Gil Cain גיל קין

Personal information
- Full name: Gil Cain
- Date of birth: March 5, 1988 (age 37)
- Place of birth: Brazil
- Height: 1.78 m (5 ft 10 in)
- Position: Center back

Team information
- Current team: Maccabi Kabilio Jaffa

Youth career
- 1995–2001: Maccabi Tel Aviv
- 2001–2003: Hakoah Ramat Gan
- 2003–2007: Maccabi Tel Aviv

Senior career*
- Years: Team / Apps / (Gls)
- 2007–2009: Hapoel Kfar Saba / 15 / (0)
- 2009: Sektzia Ness Ziona / 10 / (0)
- 2009–2010: Hapoel Marmorek / 28 / (0)
- 2010–2011: Beitar Shimshon Tel Aviv / 26 / (0)
- 2011–2013: Hakoah Amidar Ramat Gan / 43 / (0)
- 2013–2017: Maccabi Kabilio Jaffa / 81 / (0)
- 2017–2019: Hapoel Azor / 54 / (0)
- 2019–2020: Maccabi Kabilio Jaffa / 19 / (1)
- 2021–2022: Maccabi HaShikma Ramat Hen / 10 / (0)

International career
- 2004–2005: Israel U17 / 13 / (0)
- 2006: Israel U18 / 3 / (0)
- 2006–2007: Israel U19 / 18 / (0)

= Gil Cain =

Israeli professional football player

Gil Cain (גיל קין; born March 5, 1988, in Brazil) is an Israeli professional footballer who is currently contracted with Maccabi Kabilio Jaffa. Local media outlets considered him to be a future star for that team.

==Playing career==
At the age of seven, Cain joined the youth system of Maccabi Tel Aviv. At the age of thirteen, he left Maccabi to join Hakoah Maccabi Ramat Gan but returned to "the yellows" two years later. During this time, he played for numerous Israeli national youth football teams. In 2006, Cain could have joined the full side for Maccabi, but instead played with the under-21 side in the national under-21 league. When he realised that his chances of breaking into the lineup were slim, he decided to leave the club. Gabby Ketzara, chairman of Hapoel Kfar Saba, was quick to ask manager Eli Ohana to give Cain a trial. After watching Cain play, Ohana signed him to a contract for three years with "the greens of the Sharon region."

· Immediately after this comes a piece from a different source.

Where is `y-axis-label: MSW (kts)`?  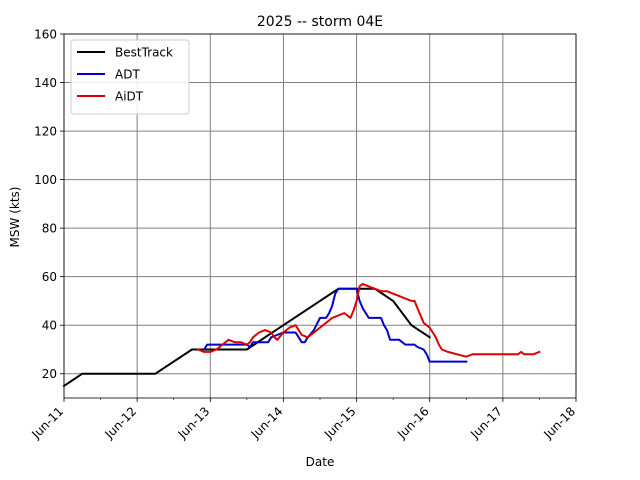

Cain made his first team debut against Maccabi Haifa, coming in as a substitute for veteran Ofer Talker in the twenty-third minute of the match with Kfar Saba down two-nil. His debut was marred by his scoring an own goal in ninetieth minute, and Kfar Saba losing 3–0 to Haifa.

==Personal life==
Two weeks after Cain was born, he was adopted by Miron and Pnina Cain, lawyers from Ramat Ef'al, a suburb of Ramat Gan. His brother was also adopted, having been born in Romania.